The New Community College Leader
by Emily R Miller & Richard A Skinner
December 2, 2011
Community colleges are distinctly American institutions. At their best, they are democratic meritocracies that afford all who aspire to try post secondary education and reward those who achieve with advancement to at least the baccalaureate.
They are unruly organizations that defy easy categorization. As such, they are of a piece with what Plato said of democracy, “a charming form of government, full of variety and disorder; and dispensing a sort of equality to equals and unequals alike.”
There are nearly 1,200 community colleges in America today. They are known by several names: technical institute, junior college, community college, and, as their missions have expanded to include offering selected bachelor’s degrees, college or state college. Their names reflect a multiplicity of missions, not only across the sector but within even a single college.
But as is the case with their land-grant brethren, community colleges are now victims of their very success in accepting and fulfilling the varied missions with which they have been tasked. As resources decline and enrollments grow, presidents increasingly find themselves in a zero-sum situation, in which the determination to pursue one aspect of their missions necessitates doing less of or even eliminating completely some other compelling role and attendant activities. Several of California’s beleaguered community colleges, for instance, no longer offer lifelong education programs even as the need for continuous learning persists.
There is then a cruel irony to what may be the lot of the next generation of community college presidents. Themselves believers in and energized by a commitment to access, future presidents will likely have to reverse a century – the first century of these institutions’ existence – during which missions expanded and diversified, and begin to negotiate a retreat or, at best, a compromise on who can be afforded access to post secondary education in America. The little solace afforded these leaders is that - as in the past - community colleges will reflect the dynamics of a changing nation seemingly in retreat from long-standing principles of access.
Community Colleges as Reflections of America
They enroll nearly half of all undergraduates in the US and 96 per cent of these students are in public institutions. Since 1985 women have made up the majority of community college students. More than any other sector of American higher education, community college enrollments reflect more closely the diversity of the regions served and the nation as a whole.
Indeed, the prototypical American college student, contrary to longstanding and persistent perception, is today a 36 year-old woman employed full-time and most likely attending a community college on a part-time basis.
The numbers of community colleges and students who enroll in them and the expansion of their missions reflect a deeply-held, widely-shared commitment to providing access to students, regardless of enrollees' academic readiness or, to a degree, their financial capacity. In community colleges student achievement – not social or economic class or status – is rewarded with relatively unfettered progression into four-year institutions and graduation. These qualities are manifest in the metaphors by which they are often referred – open door; first-, second-, last- chance; workhorse; utility player.

**Task requirements:** Pick up the community college leadership essay after its last sentence and write the next section in the same style.

**Information provided:**
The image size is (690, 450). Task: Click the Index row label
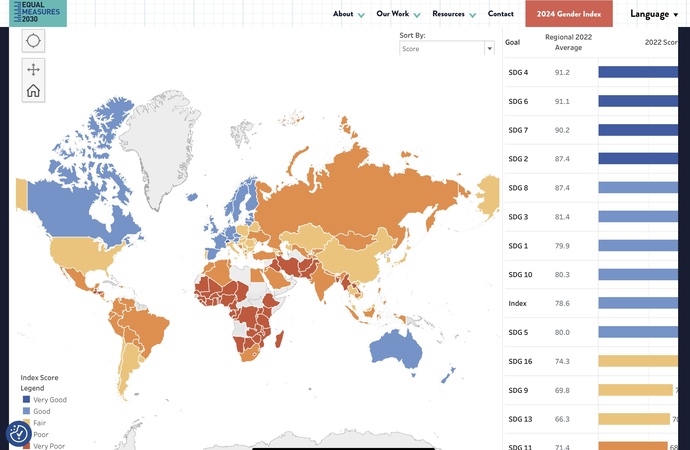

**Exercise output:**
Their leaders are, at once, idealistic in their commitment to student access and pragmatic in orientation and operation. Notwithstanding the effects of stagnant or declining government financial support, presidents and trustees remain for now unabashedly upbeat about their role in American higher education and remarkably optimistic about their ability to make good on their commitment to access.
Conventional Paths to Community College Presidencies
Who and how persons become community college presidents are reflections of the origins and missions of the sector over the 100-plus years this type of institution has been in existence.
Beginning as expressions of “community boosterism” colleges emerged in towns and cities across the United States in the manner of opera houses being built in unlikely places. Few survived much past their creation primarily because of insufficient funding. However, those that survived became the two-year junior colleges of the early 1900s. With an emphasis on collegiate education, these institutions became the vehicle to upper-division university courses and graduate programs.
What’s more junior colleges were established at least in part because of the creation and development of the American research university and with the active assistance of primary and secondary education. William Harper Rainey, first president of the University of Chicago, embraced the late 19th-Century German university model and its emphasis on research and scholarship. To insure advanced standards of academic excellence, he worked with leaders of the Joliet, Illinois school system to establish, effectively, Years 12 and 13 of a student’s education devoted to the introductory collegiate courses, what amounted to the undergraduate general education curriculum.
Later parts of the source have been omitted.